*Stated problem*. Pick up the court judgment on the estate of Kimani Nyaituga after its last sentence and continue writing it.

IN THE MATTER OF THE ESTATE OF KIMANI NYAITUGA (DECEASED) [2010] KEHC 2479 (KLR)
Full Case Text
REPUBLIC OF KENYA IN THE HIGH COURT OF KENYA AT NAKURU Succession Cause 696 of 2006
IN THE MATTER OF THE ESTATE OF KIMANI NYAITUGA (DECEASED)
JUDGMENT
This cause which relates to the estate of the late Kimani Nyaituga (the deceased), has had a chequered history. The deceased died on 25th November, 1981. The only asset he left behind is a 36 acre piece of land situate in Nyandarua District known as Title No. Nyandarua/ Milangine/190 (the suit land). His brother, the late Erastus Chege filed Nyahururu DM Succession cause No.3 of 1983 and was appointed the administrator of his estate.
Three people seek to inherit the suit land. They are Jackson Ngugi Kabuga who claims to have purchased 10 acres of it from the deceased (the purchaser); Kamau Koomu, a son of the deceased’s sister (the nephew) who claims to have been gifted a piece of the suit land and the family of the late Erastus Chege who was the elder brother of the deceased. The issue is whether any or all these three parties are entitled to inherit the suit land and if so what share each is entitled to.
Prior to his death, the deceased, who was unmarried and had no children, subdivided the suit land and sold 10 acres to the purchaser, allocated 9 acres to the nephew as a gift, 12 acres to his brother Erastus Chege also as a gift and left 5 acres for himself. Annexed to the affidavits of the purchaser’s son, Peter Njuguna Ngugi and Kamau Koomu are copies of the letters of consent issued to the deceased in respect of the transfers of 10 acres to the purchaser and 9 acres to the said Kamau Koomu.
It is not clear if before the deceased died the suit land had been surveyed and subdivided. What is clear, however, is that acting on the said grant, the late Erastus Chege allocated the four subdivisions of the suit land more or less as the deceased had done. He allocated the subdivision known as Title No. Nyandarua/ Milangine/ 433 comprising of 10 acres to the purchaser and transferred it to him; the subdivision known as Title No. Nyandarua/ Milangine/ 434 comprising 9 acres to Kamau Koomu but registered in his name; transferred the subdivision known as Title No. Nyandarua/ Milangine/ 435 comprising about five acres which the deceased had retained for himself to his son the objector and retained the remaining 12 acres for himself. He refused to transfer the 9 acres portion to the nephew on allegations that he had misled the deceased to gift that portion to him and that he had failed to surrender Kshs.4,500/= to the deceased which the deceased had instructed the purchaser to pay to him and demanded payment of that sum before he could transfer that portion to him. That refusal prompted the nephew to file Nakuru HCCC No. 497 of 1990 against the late Erastus Chege. After hearing the case, the retired Justice Ondeyo declared the proceedings in Nyahururu DM Succession No. 3 of 1983 a nullity for lack of that court’s jurisdiction but nonetheless held that the late Erastus Chege held the 9 acres portion in trust for the nephew and directed the Deputy Registrar to transfer it to him if Erastus Chege refused to do so. On appeal, the Court of Appeal upheld the judge’s declaration of Nyahururu DM Succession Cause No. 3 of 1983 as a nullity but faulted her declaration of the late Erastus Chege as trustee for the nephew in respect of the 9 acres. It directed that fresh succession proceedings be instituted in respect of the estate of the deceased. This is that cause.

*Items*.
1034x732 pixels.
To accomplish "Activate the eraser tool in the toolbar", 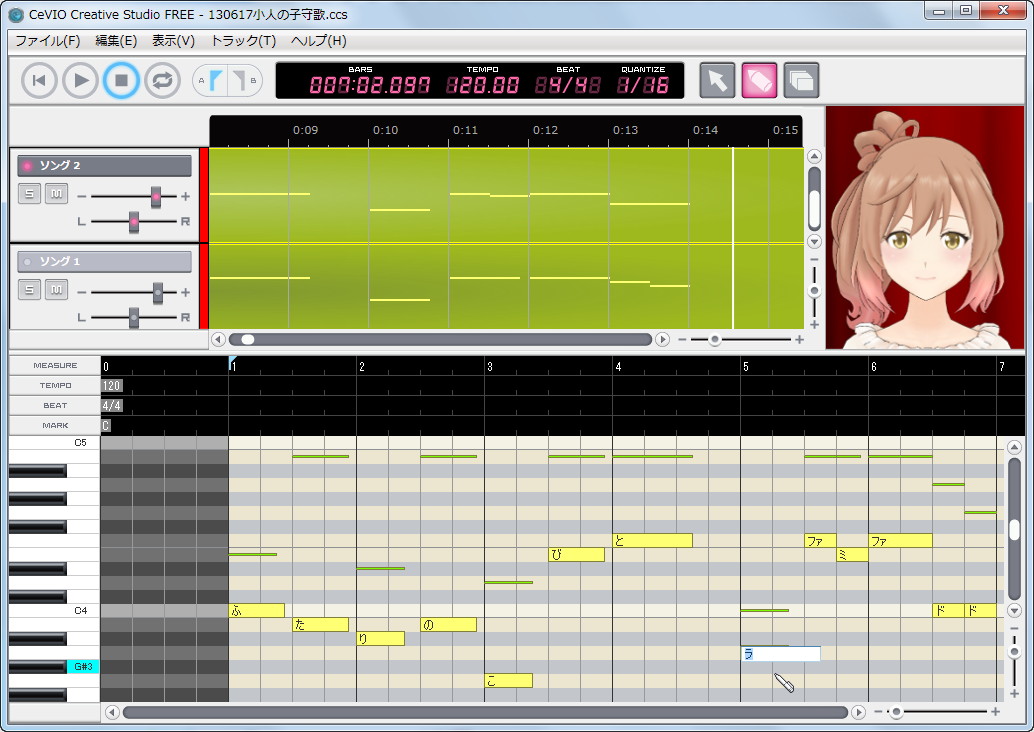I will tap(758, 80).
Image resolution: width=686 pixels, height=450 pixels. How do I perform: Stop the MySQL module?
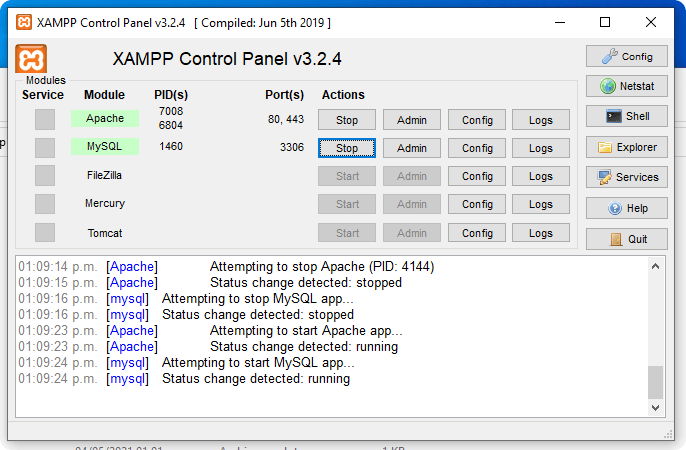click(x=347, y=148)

---

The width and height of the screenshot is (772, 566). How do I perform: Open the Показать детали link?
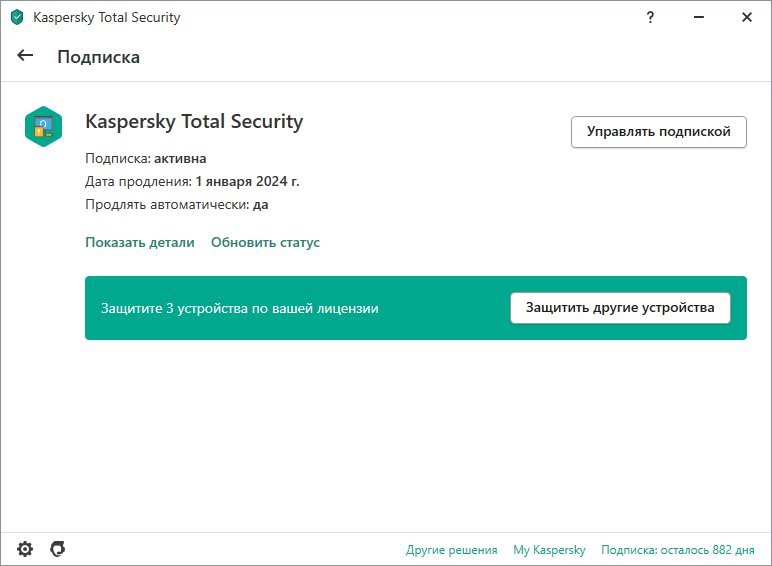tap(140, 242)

*Task answer*.
Kamau Koomu the said nephew of the deceased, Jackson Ngugi Kabugua the purchaser of the 10 acres portion and Susan Njeri, the wife of the late Erastus Chege who was a brother to the deceased were appointed administrators of the deceased’s estate. Later Njeri gave a general power of attorney to her John Maina Chege. Upon the purchaser’s death, he was, by consent, substituted by his son, Peter Njuguna Ngugi.
Kamau Koomu initially applied for confirmation of the grant of letters of administration and proposed that the 10 acres portion already transferred to the purchaser do remain with his family, the 12 acres portion be inherited by Erastus Chege’s family and that he inherits the 9 acres gifted to him as well as the 5 acres portion which the deceased had retained for himself but which the late Erastus Chege had transferred to his son, John Maina Chege.
Peter Njuguna Ngugi later joined Kamau Koomu in the application for confirmation but John Maina Chege protested. According to him, the sale to the purchaser was null and void for lack of writing and valid consent of theareaLandControl Board. As for Kamau Koomu, he claims that being a son of the deceased’s sister, he is not supposed to inherit any of the deceased’s properties. He bolstered his right to inherit the deceased’s entire land by claiming that besides being a son of the deceased’s brother, his family assisted the deceased to pay the SFT loan in respect of the suit land. It is therefore safe to treat the said Kamau Koomu and the said Peter Njuguna Ngugi as the applicants for confirmation of the grant and John Maina Chege as the objector.
M/s Githui & Co Advocates submitted on behalf of the objector that the purchaser’s claim is bad in law. He is a creditor who should have lodged his claim under Order 36 Rule 1 of the Civil Procedure Rules. Even on its merits they said that claim must fail for three reasons. One, Section 35 of the Advocates Act requires documents which confer an interest in land to be drawn by an advocate. Section 4 of the Registration of Documents Act Cap 285 of the Laws of Kenya requires all documents purporting to confer an interest in land to be registered. And Section 4 of the Stamp Duty Act requires such document to be stamped. They said in the absence of a written agreement evidencing compliance with these provisions, the entire transaction, if at all there was any, was null and void. They cited the case of National Bank ofKenyaVs Wilson Ndolo Ayah, Civil Appeal No. 119 of 2002 in support of this contention.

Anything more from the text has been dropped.